**REQUIREMENT**: Please transcribe the data that follows, keeping every line exact.

******

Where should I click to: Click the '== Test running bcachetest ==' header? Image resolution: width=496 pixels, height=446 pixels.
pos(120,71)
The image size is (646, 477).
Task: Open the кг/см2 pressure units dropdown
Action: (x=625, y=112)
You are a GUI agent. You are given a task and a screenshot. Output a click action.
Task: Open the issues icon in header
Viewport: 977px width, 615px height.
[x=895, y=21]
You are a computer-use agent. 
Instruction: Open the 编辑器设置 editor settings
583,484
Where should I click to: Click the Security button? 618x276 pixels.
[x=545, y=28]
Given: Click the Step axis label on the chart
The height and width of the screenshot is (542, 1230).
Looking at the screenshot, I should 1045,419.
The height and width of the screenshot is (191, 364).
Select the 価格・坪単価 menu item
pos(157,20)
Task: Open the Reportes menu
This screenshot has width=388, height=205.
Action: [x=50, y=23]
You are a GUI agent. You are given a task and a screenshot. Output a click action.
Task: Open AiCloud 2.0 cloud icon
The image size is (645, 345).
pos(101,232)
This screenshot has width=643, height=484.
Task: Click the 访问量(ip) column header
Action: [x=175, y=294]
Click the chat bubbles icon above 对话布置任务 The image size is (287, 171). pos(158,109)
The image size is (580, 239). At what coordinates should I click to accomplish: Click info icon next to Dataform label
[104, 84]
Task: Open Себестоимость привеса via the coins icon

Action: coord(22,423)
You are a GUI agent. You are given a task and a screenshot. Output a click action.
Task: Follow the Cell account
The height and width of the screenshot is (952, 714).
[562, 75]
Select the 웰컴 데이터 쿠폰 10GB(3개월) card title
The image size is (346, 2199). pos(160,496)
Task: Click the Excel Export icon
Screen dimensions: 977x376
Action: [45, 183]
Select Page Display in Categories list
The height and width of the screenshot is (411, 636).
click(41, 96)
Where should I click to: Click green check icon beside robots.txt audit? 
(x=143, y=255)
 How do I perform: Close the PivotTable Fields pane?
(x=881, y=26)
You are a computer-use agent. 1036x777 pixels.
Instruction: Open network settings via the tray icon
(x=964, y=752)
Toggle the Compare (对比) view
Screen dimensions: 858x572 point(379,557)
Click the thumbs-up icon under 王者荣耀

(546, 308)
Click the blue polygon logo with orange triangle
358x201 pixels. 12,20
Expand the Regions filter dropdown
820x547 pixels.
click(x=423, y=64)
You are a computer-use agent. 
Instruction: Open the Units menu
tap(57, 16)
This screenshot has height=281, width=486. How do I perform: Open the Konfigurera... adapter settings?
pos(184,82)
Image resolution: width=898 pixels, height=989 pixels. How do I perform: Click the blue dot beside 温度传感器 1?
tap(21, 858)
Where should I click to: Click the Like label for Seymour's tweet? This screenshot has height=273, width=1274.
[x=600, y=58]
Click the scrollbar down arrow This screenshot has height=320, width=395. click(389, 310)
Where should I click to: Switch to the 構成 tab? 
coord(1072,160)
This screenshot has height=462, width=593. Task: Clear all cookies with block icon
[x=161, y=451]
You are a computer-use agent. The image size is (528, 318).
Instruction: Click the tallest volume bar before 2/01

******

**PROBLEM SOLUTION**:
Where should I click to: Click the '== Test running bcachetest ==' header? Image resolution: width=496 pixels, height=446 pixels.
pos(120,71)
The image size is (646, 477).
Task: Open the кг/см2 pressure units dropdown
Action: (x=625, y=112)
You are a GUI agent. You are given a task and a screenshot. Output a click action.
Task: Open the issues icon in header
Viewport: 977px width, 615px height.
[x=895, y=21]
You are a computer-use agent. 
Instruction: Open the 编辑器设置 editor settings
583,484
Where should I click to: Click the Security button? 618x276 pixels.
[x=545, y=28]
Given: Click the Step axis label on the chart
The height and width of the screenshot is (542, 1230).
Looking at the screenshot, I should 1045,419.
The height and width of the screenshot is (191, 364).
Select the 価格・坪単価 menu item
pos(157,20)
Task: Open the Reportes menu
This screenshot has width=388, height=205.
Action: [x=50, y=23]
You are a GUI agent. You are given a task and a screenshot. Output a click action.
Task: Open AiCloud 2.0 cloud icon
The image size is (645, 345).
pos(101,232)
This screenshot has width=643, height=484.
Task: Click the 访问量(ip) column header
Action: [x=175, y=294]
Click the chat bubbles icon above 对话布置任务 The image size is (287, 171). pos(158,109)
The image size is (580, 239). At what coordinates should I click to accomplish: Click info icon next to Dataform label
[104, 84]
Task: Open Себестоимость привеса via the coins icon

Action: coord(22,423)
You are a GUI agent. You are given a task and a screenshot. Output a click action.
Task: Follow the Cell account
The height and width of the screenshot is (952, 714).
[562, 75]
Select the 웰컴 데이터 쿠폰 10GB(3개월) card title
The image size is (346, 2199). pos(160,496)
Task: Click the Excel Export icon
Screen dimensions: 977x376
Action: [45, 183]
Select Page Display in Categories list
The height and width of the screenshot is (411, 636).
click(41, 96)
Where should I click to: Click green check icon beside robots.txt audit? 
(x=143, y=255)
 How do I perform: Close the PivotTable Fields pane?
(x=881, y=26)
You are a computer-use agent. 1036x777 pixels.
Instruction: Open network settings via the tray icon
(x=964, y=752)
Toggle the Compare (对比) view
Screen dimensions: 858x572 point(379,557)
Click the thumbs-up icon under 王者荣耀

(546, 308)
Click the blue polygon logo with orange triangle
358x201 pixels. 12,20
Expand the Regions filter dropdown
820x547 pixels.
click(x=423, y=64)
You are a computer-use agent. 
Instruction: Open the Units menu
tap(57, 16)
This screenshot has height=281, width=486. How do I perform: Open the Konfigurera... adapter settings?
pos(184,82)
Image resolution: width=898 pixels, height=989 pixels. How do I perform: Click the blue dot beside 温度传感器 1?
tap(21, 858)
Where should I click to: Click the Like label for Seymour's tweet? This screenshot has height=273, width=1274.
[x=600, y=58]
Click the scrollbar down arrow This screenshot has height=320, width=395. click(389, 310)
Where should I click to: Switch to the 構成 tab? 
coord(1072,160)
This screenshot has height=462, width=593. Task: Clear all cookies with block icon
[x=161, y=451]
You are a computer-use agent. The image size is (528, 318).
Instruction: Click the tallest volume bar before 2/01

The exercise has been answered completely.